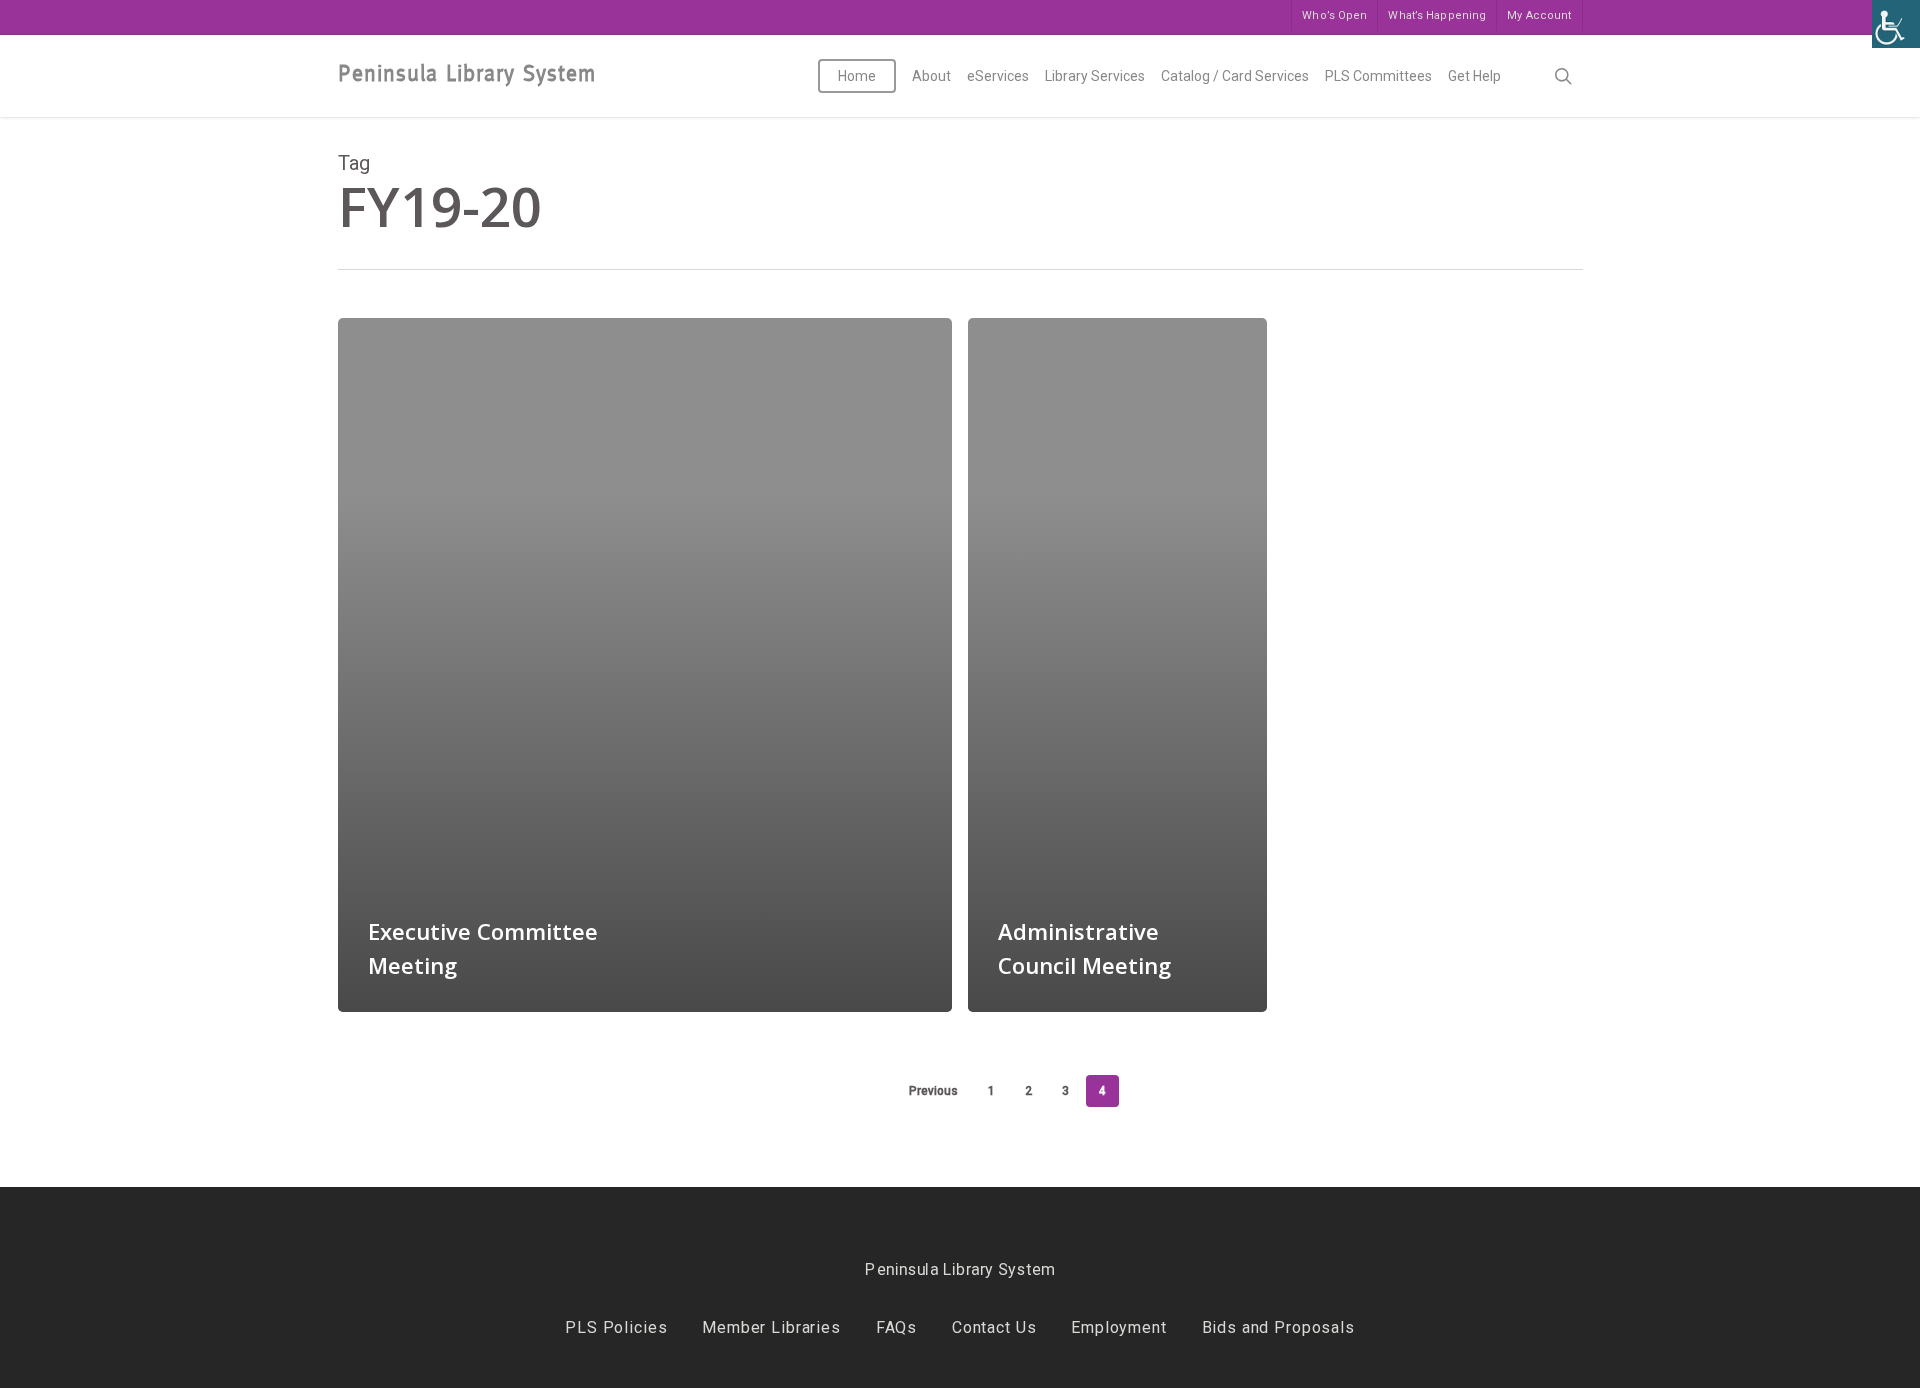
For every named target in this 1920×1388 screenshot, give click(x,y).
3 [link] (1065, 1091)
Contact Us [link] (994, 1327)
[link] (1896, 24)
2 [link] (1028, 1091)
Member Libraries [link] (771, 1327)
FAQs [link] (896, 1327)
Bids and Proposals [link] (1278, 1327)
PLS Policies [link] (616, 1327)
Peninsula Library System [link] (467, 74)
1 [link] (991, 1091)
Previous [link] (933, 1091)
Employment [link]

** WHAT YOU WILL DO **
What you return must match the material above exactly, minus its pictures.

** TASK OUTPUT **
For every named target in this 1920×1388 screenshot, give click(x,y).
3 [link] (1065, 1091)
Contact Us [link] (994, 1327)
[link] (1896, 24)
2 [link] (1028, 1091)
Member Libraries [link] (771, 1327)
FAQs [link] (896, 1327)
Bids and Proposals [link] (1278, 1327)
PLS Policies [link] (616, 1327)
Peninsula Library System [link] (467, 74)
1 [link] (991, 1091)
Previous [link] (933, 1091)
Employment [link]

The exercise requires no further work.